In this video, presenter John Torous, MD, MBI, gives an overview of the session and its key takeaways and discusses how digital tools are currently being used in psychiatry and potential future uses. Dr. Torous is Director, Digital Psychiatry, Beth Israel Deaconess Medical Center, Boston Massachusetts. He will present the session with Mario Alvarez-Jimenez, PhD, and Tristan Gorrindo, MD, at 4 p.m. on May 1, 2021.
Read the transcript:
Hello, I’m Dr. John Torous. I'm a psychiatrist and the Director of Digital Psychiatry at Beth Israel Deaconess Medical Center. I'm also the technology expert adviser for SMI Adviser, which is a SAMHSA [Substance Abuse and Mental Health Services Administration] and APA Initiative.
In this session, we're talking about different ways that technology can help advance and augment care for serious mental illnesses. Specifically, we're looking at schizophrenia, and we're looking at how technology can bring benefit in these illnesses.

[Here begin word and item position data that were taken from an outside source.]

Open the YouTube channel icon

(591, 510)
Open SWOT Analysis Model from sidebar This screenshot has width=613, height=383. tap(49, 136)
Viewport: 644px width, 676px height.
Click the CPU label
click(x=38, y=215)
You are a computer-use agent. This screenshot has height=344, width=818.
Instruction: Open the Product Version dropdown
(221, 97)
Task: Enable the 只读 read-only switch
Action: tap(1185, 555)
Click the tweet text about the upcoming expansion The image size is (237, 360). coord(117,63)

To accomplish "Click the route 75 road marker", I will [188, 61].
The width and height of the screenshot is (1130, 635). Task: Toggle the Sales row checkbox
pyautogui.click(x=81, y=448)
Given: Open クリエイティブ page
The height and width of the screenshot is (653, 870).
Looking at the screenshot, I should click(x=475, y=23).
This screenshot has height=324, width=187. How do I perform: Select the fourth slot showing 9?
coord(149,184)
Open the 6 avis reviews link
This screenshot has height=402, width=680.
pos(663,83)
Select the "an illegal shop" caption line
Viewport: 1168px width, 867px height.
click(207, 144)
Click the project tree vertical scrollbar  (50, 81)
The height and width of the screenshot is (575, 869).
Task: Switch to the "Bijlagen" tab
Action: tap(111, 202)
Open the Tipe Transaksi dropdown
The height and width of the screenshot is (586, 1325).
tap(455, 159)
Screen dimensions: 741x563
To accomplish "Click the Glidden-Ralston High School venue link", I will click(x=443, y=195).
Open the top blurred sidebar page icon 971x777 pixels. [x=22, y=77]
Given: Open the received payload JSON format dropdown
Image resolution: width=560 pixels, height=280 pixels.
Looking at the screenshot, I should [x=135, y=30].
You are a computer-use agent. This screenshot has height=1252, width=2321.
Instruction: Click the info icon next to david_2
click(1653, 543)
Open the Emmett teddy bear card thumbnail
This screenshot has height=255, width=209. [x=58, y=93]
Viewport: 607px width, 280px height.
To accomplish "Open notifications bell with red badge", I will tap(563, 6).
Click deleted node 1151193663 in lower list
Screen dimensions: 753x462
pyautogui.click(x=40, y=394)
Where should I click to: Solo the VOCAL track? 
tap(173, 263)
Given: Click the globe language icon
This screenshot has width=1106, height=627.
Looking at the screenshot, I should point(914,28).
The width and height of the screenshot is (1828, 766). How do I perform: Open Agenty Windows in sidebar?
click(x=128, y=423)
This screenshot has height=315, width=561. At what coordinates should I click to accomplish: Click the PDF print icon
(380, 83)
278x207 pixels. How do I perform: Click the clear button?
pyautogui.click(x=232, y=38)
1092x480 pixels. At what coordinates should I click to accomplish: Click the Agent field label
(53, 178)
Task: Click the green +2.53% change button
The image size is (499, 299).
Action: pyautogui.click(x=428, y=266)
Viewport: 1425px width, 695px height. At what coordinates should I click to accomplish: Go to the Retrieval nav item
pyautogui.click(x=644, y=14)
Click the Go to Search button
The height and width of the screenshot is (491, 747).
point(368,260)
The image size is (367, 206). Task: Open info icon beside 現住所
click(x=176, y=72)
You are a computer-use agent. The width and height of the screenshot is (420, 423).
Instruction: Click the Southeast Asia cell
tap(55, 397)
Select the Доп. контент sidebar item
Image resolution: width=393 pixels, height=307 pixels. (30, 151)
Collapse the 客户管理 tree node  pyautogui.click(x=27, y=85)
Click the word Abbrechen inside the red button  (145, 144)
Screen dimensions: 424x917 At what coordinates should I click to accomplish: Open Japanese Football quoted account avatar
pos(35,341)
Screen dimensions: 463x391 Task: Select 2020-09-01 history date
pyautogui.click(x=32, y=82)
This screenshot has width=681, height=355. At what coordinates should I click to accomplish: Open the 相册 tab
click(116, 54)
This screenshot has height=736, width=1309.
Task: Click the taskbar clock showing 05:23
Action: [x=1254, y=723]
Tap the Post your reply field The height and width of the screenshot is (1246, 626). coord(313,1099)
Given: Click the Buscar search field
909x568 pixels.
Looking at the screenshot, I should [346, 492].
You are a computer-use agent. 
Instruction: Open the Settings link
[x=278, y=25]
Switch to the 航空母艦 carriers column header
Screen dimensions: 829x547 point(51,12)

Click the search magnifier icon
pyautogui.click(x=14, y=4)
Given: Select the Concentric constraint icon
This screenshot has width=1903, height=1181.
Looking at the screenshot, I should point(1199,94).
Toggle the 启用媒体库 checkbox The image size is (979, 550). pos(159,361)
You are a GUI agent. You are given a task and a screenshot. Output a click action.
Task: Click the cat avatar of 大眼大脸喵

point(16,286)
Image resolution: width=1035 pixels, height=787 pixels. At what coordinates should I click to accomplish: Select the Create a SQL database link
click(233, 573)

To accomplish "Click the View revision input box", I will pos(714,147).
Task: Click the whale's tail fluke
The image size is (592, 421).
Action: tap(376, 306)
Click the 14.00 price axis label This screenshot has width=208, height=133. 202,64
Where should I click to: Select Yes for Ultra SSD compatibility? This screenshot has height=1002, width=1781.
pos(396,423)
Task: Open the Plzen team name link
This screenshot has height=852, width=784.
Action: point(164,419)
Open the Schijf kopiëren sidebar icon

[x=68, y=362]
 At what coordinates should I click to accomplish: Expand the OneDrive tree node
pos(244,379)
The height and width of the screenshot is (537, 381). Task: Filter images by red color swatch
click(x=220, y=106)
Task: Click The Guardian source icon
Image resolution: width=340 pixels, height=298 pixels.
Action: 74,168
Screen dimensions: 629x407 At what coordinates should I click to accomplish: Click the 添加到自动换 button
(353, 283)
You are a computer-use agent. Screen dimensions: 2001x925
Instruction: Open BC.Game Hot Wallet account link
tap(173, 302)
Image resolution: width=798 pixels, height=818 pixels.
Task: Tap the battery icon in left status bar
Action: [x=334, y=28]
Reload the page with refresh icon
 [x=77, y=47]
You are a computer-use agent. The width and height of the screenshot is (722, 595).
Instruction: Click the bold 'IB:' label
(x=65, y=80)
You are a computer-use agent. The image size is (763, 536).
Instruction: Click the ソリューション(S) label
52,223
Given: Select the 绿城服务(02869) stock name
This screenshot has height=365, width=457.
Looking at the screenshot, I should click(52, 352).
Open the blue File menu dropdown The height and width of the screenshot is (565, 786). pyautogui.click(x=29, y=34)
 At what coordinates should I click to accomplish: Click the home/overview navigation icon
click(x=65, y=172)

I think one interesting aspect that Mario [Alvarez-Jimenez, PhD] is covering is really looking at moderated online social media therapy. I have to get it. It's moderated online social media therapy. It's MOST. It's an interesting and exciting model he's talking about, because there's several advantages to this that we don't really often take advantage of in regular clinical care.
One is we know that positive social experiences can be tremendously beneficial in clinical care. They can offer so much, and I think we've seen that social media can be a source of good or bad, but think about the connections people can find if unwell. The resources that you could find on the Internet, the inspiration you can find, careers even now you can find, because they're helping people use technology, and especially around to social aspects for good, are terrific.
The moderated part of it, again, really makes sure it's safe. We're having to write content. We're avoiding stigmatizing content. We're pushing it the same way. I think, when you're looking at social, what's interesting is it becomes distributed.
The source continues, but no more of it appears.